A part of the school drop-off ritual I have with my daughter is to ask her what she needs to do in her classroom. The answer: serious listening to learn. From a young age we are told that listening is extremely important. As we move beyond the classroom and into the professional world, we attempt to hone this skill as a tool of understanding, empathy and advantage. We respect those who listen to us and those who are actively seeking to better understand what we are trying to convey. Many can think of ‘that boss’ we had in our careers. It’s either the one that didn’t listen at all or made listening look effortless. In large complex organizations, individuals are implored to be better listeners, but how can these same organizations become better listeners themselves?
After major events, leaders will typically say that they are working hard to listen to those affected. They see this as the first step in understanding what went wrong and how they might be able to ‘fix’ the problem in the future. Much like my daughter attending class, they know they need ‘serious listening to learn’. Listening to those not often consulted can be challenging – particularly after a major negative event. When leaders go on ‘listening tours’ of their operations they are rightly attempting to gather information that the conventional channels within the organization do not make them privy to. As organizations attempt to scale this essential capacity, it is important to understand what it takes for an organization to listen – not just at the time of crisis but rather as part of its steady state operations. Listening isn’t an individual capability as much as it is an organizational capacity. The capacity to listen requires that organizations be able to do the following: receive new information, consider the signals and prioritize the actions.
Many organizations will be awash with data. It’s a constant refrain from leaders that they are ‘data rich and insight poor’. Studies back these claims. In one offshore analysis, McKinsey looked at the volume of data that were being captured vs the amount that was being used to support day-to-day decision-making. The findings were stark – less than 0.25% of all data captured were used to support daily decisions. This case study illustrates the challenges of receiving new information that has been analyzed against some form of performance criteria. To support the needs of the decision-maker, the information must be relevant, timely and context-rich. If these characteristics are not met, then the new information quickly becomes noise.
Therefore, organizations need to be able to scale the measurement and communication of risk and performance information. The compartmentalization (and contextualization) of this information is key to better serving decision-makers. The ability to receive information is a systems challenge. It requires the understanding of what data are required, the analysis of these data and making the information accessible and useful to decision-makers.

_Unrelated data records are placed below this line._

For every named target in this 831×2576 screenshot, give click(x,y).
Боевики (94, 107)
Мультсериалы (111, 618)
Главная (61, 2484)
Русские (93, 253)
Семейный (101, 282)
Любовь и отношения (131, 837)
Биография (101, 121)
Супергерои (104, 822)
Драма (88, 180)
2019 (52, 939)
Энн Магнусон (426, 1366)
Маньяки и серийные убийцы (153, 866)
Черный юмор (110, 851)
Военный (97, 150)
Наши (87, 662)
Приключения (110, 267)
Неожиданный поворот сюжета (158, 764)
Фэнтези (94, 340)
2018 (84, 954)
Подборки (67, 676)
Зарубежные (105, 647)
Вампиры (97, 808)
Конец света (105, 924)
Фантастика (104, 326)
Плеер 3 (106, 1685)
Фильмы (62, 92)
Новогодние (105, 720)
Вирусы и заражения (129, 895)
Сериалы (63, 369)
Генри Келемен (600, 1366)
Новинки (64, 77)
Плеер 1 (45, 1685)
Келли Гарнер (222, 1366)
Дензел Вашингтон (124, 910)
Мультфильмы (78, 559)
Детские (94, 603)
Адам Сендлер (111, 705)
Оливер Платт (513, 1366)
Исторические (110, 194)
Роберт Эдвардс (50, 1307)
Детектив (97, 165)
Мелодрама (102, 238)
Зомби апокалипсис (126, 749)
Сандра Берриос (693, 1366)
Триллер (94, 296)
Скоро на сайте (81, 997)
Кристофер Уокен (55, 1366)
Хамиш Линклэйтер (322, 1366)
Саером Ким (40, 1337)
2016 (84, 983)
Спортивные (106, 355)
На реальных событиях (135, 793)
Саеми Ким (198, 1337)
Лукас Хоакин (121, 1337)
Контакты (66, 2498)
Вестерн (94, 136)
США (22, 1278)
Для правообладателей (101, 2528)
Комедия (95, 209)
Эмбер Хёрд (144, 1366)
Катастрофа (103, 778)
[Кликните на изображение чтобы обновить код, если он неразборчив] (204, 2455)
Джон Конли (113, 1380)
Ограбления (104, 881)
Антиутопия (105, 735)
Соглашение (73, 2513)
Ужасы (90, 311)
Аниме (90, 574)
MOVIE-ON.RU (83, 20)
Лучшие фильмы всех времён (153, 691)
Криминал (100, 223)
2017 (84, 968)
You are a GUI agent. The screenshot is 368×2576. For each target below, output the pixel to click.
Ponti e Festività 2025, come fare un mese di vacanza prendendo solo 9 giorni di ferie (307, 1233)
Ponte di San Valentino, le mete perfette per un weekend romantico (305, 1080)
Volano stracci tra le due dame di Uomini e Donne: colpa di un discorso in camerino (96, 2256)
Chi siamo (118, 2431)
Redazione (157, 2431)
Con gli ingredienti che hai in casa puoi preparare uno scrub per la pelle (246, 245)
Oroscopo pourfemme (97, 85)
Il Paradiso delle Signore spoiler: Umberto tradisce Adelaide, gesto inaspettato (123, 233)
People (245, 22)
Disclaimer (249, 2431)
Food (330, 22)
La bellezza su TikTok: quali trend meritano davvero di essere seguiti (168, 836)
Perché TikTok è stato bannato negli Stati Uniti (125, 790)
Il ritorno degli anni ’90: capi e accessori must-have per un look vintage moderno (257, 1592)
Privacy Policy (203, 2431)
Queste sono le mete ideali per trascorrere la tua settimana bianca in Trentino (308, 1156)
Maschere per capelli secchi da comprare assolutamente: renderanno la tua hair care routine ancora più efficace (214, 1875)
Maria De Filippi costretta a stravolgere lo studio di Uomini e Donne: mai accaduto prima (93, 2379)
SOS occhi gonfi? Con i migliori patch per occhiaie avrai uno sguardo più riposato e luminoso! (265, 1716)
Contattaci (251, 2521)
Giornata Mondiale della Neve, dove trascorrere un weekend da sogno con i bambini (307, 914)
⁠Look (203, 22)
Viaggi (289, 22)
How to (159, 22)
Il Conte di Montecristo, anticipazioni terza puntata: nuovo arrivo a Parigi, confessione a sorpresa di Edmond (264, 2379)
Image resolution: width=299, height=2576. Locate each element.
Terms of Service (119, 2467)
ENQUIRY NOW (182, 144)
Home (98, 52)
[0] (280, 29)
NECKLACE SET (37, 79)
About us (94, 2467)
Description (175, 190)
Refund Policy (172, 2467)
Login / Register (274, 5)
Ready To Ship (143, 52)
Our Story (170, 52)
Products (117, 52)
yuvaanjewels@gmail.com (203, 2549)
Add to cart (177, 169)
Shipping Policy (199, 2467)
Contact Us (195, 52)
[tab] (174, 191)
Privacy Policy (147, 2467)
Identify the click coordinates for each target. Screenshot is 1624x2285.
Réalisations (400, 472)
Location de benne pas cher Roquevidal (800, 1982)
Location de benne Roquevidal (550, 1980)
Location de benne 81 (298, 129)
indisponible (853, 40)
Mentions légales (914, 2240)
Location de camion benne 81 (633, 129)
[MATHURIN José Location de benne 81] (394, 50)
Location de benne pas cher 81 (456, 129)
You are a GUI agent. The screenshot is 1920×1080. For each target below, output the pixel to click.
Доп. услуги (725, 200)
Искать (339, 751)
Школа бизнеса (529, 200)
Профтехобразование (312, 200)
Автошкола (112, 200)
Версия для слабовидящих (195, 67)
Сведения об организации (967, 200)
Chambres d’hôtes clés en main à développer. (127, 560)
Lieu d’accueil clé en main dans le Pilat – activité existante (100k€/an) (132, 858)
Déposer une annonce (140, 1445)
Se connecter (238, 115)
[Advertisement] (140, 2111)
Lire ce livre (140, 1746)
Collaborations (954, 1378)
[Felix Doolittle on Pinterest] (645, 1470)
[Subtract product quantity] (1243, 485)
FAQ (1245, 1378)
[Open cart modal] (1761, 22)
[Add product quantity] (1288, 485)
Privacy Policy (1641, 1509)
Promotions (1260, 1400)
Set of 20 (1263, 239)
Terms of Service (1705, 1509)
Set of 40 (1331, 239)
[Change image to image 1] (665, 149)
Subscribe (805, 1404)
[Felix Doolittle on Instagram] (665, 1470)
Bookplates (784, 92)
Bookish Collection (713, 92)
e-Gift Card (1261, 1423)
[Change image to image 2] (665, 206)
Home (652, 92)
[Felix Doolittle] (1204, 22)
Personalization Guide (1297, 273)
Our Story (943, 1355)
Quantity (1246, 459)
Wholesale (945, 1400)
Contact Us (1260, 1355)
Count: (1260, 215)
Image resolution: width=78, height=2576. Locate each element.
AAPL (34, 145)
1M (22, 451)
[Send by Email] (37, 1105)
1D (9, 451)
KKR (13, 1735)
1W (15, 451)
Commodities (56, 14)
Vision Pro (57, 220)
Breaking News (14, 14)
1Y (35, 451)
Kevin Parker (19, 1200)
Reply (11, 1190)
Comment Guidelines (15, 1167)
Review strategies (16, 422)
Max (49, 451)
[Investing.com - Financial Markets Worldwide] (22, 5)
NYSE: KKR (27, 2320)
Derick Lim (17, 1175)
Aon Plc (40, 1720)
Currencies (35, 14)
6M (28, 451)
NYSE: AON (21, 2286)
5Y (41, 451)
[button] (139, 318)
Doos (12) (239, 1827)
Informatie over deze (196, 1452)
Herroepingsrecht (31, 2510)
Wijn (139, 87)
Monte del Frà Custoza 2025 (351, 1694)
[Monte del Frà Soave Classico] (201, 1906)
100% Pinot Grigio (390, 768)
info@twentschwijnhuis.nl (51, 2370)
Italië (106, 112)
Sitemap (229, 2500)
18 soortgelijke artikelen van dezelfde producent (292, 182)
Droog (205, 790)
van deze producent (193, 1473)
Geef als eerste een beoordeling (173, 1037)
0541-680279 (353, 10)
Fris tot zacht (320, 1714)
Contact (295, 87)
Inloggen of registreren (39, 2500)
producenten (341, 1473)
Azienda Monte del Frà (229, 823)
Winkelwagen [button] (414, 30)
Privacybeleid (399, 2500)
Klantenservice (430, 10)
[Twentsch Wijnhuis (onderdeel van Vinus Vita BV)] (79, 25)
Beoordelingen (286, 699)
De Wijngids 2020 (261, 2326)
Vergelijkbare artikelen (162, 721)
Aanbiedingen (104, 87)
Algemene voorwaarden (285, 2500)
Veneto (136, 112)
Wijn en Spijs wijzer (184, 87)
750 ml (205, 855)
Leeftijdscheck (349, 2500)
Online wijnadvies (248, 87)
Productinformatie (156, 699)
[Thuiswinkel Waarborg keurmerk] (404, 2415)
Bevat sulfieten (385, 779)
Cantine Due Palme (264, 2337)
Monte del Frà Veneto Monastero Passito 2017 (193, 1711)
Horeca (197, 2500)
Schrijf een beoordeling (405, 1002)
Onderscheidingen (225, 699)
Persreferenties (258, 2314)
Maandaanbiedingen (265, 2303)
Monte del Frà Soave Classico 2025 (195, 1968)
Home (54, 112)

Supporting decision-making environments means understanding the needs of consumers of performance information. This requires the ability for decision-makers to ‘step back’ and review the incoming information against their needs for the decision at hand. The ability to determine the applicability of the incoming performance information will help decision-makers not become overwhelmed. Empathy for not just what information is presented to people but also how information is presented is where many systems fail consumers of the information they provide.
In tightly-coupled systems this is known as being able to detect weak signals. The classic story of these weak signals being received but not adequately considered comes from the 1986 Challenger disaster and the famed O-ring failure. Without treading on Diane Vaughan’s seminal work around normalization of deviance, the detection of weak signals is paramount to managing change within operations and responding before (rather than reacting after) the effect of these changes are understood.
The ability to prioritize information based on organization need and determine what actions to take is the final challenge of organizational information systems. ‘Busy work’ is the scourge of many managers around the world. This is the phenomenon of people working hard on tasks that offer little value to organizations. A common defense of a manager’s team is that they are ‘hard working’ and ‘very busy’. The evidence for this is vast. People in organizations around the world are ‘busy’ developing reports, conducting inspections and preparing presentations that consume our only truly non-renewable resource: time. These activities destroy value (not to mention morale) but they are familiar – ‘it’s the way we’ve always done things around here’ – so they are difficult to usurp.
An excellent example of systems not being able to link information to prioritized actions comes from Stephen Berlin Johnson’s book, Where Good Ideas Come From. In this book he examines the information that was being made available to multiple agencies across the US government in the run up to the terrorist attacks on September 11, 2001. The difficulty in deciphering what is useful information is laid bare in his book. There is no question that people in the different agencies were working long hours. They knew of the threat but could not connect the dots to determine the actions of the highest value.
Building the capacity to listen across an organization is a systematic challenge that can be highly contextual. Information systems need to focus on the consumer of the information as well as the users of the system itself (and not just meet the needs of the buyer). Integrating the ability to receive new information, consider the signals and prioritize the actions will help scale this invaluable capacity. Seeing listening as an individual capability and treating it as something that can be trained won’t move the needle. Participants in such training sessions who hear the refrain ‘serious listening to learn’ could be forgiven for thinking it is an elementary reminder particularly if the systems they operate don’t support them.